Nirma terkekeh geli mendegar Jendra mengoreksi ucapannya. "Tapi, feeling gue, Kak Jendra bakal lolos buat seleksi akhir kok. Kalau itu lolos, kan tinggal latihan lebih keras buat tingkat provinsi."

"Kenapa lo yakin banget?"

"Kak Giri yang pernah dapet medali emas di POPDA provinsi aja pernah Kak Jendra kalahin. Gampang lah, kalau cuma ngalahin temen sebaya," ujar Nirma seraya menjentikkan jarinya.

Jantung Jendra kembali berdegup secara tak manusiawi, saat mendengar ucapan Nirma. Untaian kalimat yang pernah ia baca di selembar kertas dalam buku Nirma, kembali berkelebat. "Lo tahu soal itu? Kak Giri cerita sama lo?"

Nirma menggeleng dan tersenyum simpul. "Gue lihat sendiri kok, Kak. Kak Jendra ngalahin Mas Giri. Puas banget lihatnya, Mas Giri ada yang ngalahin. Biar enggak sok pamer di depan gue gitu." Lagi-lagi gadis itu terkekeh geli, membuat hati Jendra menghangat.
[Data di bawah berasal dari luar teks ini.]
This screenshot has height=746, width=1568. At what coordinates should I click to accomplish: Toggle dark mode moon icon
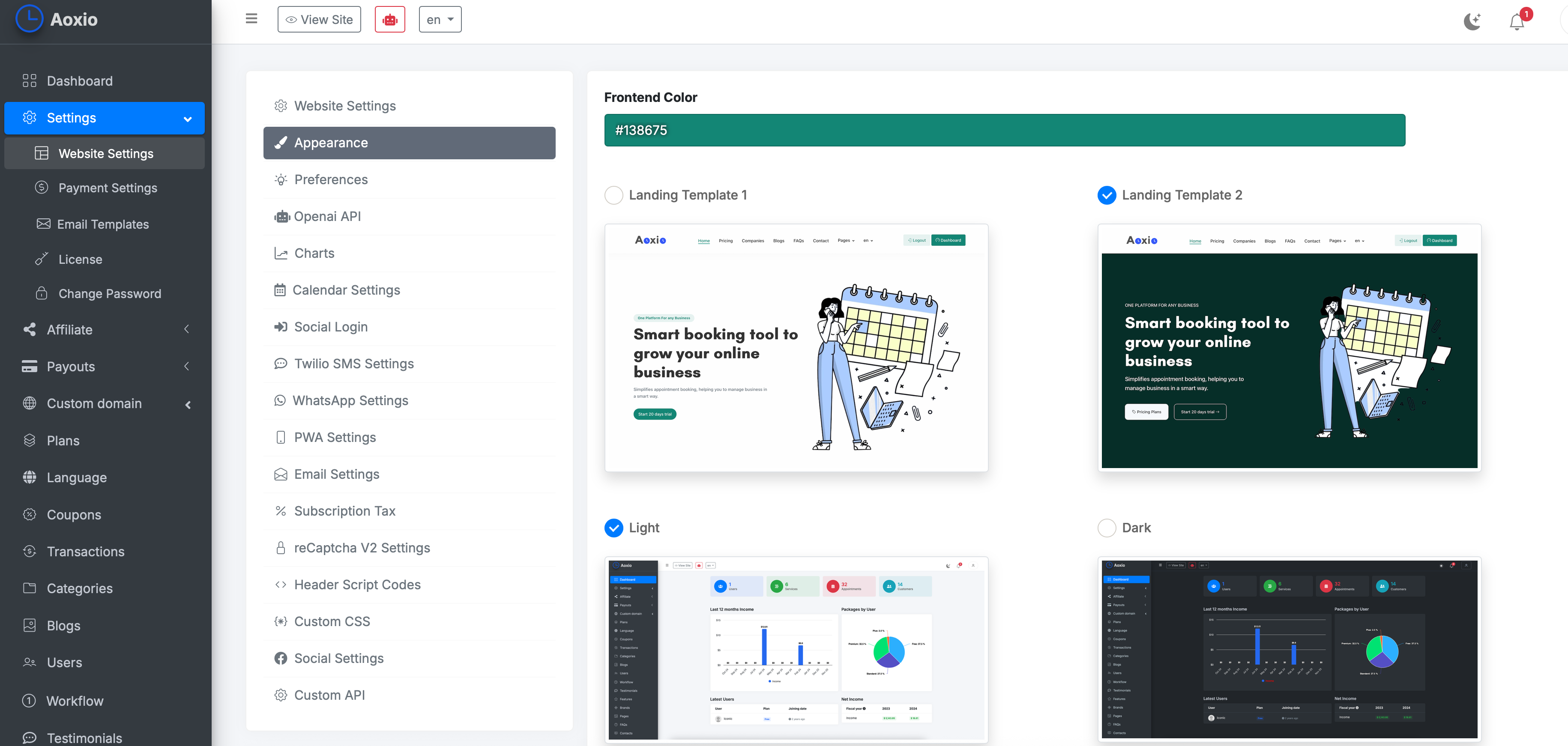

Jendra tak menanggapi, hanya tersenyum sekilas lalu berpamitan. Jendra menyalakan mesin motornya, dan meninggalkan kediaman pelatih dan murid lesnya tersebut. Ucapan Nirma tadi, terngiang-ngiang di telinganya, hingga tanda sadar membuat cowok itu tersenyum simpul.

Jadi, lo beneran suka sama gue, Nir?

***

Akhirnya, Jendra enggak nyangkal lagi -_-

Kira-kira, Jendra masih galak sama Nirma enggak ya?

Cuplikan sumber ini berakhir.